The answer must consist of every line below containing "Sort".
════
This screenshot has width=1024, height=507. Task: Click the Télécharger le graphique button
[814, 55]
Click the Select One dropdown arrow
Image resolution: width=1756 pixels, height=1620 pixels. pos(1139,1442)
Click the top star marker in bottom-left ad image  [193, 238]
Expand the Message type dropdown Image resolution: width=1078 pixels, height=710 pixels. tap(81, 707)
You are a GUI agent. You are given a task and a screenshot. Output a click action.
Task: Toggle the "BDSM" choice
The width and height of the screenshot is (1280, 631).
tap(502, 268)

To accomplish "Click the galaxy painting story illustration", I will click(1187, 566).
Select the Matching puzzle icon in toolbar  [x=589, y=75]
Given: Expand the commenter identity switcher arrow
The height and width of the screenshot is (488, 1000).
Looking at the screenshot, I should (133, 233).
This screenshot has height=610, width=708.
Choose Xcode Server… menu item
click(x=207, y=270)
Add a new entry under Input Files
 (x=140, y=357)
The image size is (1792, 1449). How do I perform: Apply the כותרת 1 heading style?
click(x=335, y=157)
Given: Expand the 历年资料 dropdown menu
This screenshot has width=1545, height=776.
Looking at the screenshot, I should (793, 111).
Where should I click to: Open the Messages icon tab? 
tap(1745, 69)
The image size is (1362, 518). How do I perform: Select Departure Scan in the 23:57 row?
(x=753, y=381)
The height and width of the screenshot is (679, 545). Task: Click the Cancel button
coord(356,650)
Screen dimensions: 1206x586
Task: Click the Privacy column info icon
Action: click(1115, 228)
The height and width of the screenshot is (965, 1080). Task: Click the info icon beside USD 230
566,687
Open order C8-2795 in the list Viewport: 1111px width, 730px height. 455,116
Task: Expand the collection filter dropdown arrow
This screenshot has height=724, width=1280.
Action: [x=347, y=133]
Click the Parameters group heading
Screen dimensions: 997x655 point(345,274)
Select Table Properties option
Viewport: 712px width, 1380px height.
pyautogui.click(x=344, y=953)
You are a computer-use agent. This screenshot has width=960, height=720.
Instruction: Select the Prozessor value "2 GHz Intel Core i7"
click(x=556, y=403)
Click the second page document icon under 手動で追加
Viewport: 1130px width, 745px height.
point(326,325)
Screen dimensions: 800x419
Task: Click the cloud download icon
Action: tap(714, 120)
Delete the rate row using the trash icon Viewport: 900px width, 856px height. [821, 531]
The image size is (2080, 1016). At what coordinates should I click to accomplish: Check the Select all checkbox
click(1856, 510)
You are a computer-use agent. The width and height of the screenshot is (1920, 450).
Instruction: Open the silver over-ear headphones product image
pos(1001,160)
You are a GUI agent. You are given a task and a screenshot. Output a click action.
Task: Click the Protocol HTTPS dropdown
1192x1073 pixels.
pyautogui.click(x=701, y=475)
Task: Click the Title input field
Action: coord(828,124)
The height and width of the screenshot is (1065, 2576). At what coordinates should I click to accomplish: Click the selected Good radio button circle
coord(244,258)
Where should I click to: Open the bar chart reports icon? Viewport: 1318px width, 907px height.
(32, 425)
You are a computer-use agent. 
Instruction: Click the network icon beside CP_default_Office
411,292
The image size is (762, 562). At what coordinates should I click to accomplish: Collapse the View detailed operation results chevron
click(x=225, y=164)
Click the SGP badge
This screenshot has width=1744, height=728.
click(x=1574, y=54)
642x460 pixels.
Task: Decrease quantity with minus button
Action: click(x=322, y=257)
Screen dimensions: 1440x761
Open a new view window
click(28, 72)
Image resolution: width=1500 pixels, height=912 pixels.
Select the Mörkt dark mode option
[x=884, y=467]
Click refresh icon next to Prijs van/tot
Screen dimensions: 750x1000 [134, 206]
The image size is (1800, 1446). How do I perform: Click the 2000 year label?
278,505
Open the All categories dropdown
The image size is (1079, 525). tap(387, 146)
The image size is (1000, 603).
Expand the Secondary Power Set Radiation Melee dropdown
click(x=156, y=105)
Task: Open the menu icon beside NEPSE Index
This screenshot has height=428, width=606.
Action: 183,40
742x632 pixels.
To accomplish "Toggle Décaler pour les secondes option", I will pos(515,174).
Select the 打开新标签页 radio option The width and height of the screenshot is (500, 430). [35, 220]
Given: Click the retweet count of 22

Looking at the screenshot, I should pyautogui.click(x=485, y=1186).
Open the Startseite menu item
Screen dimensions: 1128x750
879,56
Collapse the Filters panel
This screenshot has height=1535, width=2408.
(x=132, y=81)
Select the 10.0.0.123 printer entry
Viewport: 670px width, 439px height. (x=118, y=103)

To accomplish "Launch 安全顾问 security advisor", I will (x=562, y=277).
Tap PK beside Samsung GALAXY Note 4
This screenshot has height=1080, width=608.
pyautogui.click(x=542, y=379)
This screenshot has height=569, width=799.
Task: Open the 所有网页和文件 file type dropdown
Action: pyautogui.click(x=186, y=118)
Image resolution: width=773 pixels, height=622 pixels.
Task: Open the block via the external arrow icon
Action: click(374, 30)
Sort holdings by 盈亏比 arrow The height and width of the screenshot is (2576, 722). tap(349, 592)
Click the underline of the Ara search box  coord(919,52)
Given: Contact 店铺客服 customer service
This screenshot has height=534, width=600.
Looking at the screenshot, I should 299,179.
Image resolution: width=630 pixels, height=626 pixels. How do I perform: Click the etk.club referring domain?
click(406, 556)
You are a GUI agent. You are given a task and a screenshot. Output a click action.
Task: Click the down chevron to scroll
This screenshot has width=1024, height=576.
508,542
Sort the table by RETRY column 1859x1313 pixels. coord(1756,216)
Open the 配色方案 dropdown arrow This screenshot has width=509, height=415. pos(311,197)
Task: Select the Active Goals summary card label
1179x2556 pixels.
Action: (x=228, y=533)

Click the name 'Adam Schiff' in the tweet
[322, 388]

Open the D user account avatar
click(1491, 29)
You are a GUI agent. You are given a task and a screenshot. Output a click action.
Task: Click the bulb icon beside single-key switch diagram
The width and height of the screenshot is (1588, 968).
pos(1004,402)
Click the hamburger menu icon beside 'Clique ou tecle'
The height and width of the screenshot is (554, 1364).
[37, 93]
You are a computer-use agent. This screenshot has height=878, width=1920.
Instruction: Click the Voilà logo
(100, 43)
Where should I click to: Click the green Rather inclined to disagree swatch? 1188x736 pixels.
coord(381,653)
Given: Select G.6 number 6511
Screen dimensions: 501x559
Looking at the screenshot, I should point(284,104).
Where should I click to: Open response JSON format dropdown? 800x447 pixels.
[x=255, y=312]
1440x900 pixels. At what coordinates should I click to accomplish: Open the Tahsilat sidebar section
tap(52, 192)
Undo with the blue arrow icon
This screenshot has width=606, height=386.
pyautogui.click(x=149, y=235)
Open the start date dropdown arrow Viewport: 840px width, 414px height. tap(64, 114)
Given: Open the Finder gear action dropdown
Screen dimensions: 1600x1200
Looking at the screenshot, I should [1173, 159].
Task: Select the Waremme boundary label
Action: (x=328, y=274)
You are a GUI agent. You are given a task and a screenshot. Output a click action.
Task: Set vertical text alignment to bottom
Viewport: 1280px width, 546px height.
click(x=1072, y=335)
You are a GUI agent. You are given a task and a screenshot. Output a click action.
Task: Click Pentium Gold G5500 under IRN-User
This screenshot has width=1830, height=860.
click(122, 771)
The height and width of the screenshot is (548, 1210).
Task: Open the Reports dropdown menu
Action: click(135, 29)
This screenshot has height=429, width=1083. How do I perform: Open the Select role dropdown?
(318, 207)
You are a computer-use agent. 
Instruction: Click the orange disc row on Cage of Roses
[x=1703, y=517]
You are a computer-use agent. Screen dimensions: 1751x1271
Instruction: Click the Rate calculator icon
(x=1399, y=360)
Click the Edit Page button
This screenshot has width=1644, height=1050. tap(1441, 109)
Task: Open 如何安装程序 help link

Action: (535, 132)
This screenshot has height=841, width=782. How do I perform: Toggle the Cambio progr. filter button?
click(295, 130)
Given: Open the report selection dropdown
════
_RESULT:_
Sort holdings by 盈亏比 arrow The height and width of the screenshot is (2576, 722). tap(349, 592)
Sort the table by RETRY column 1859x1313 pixels. coord(1756,216)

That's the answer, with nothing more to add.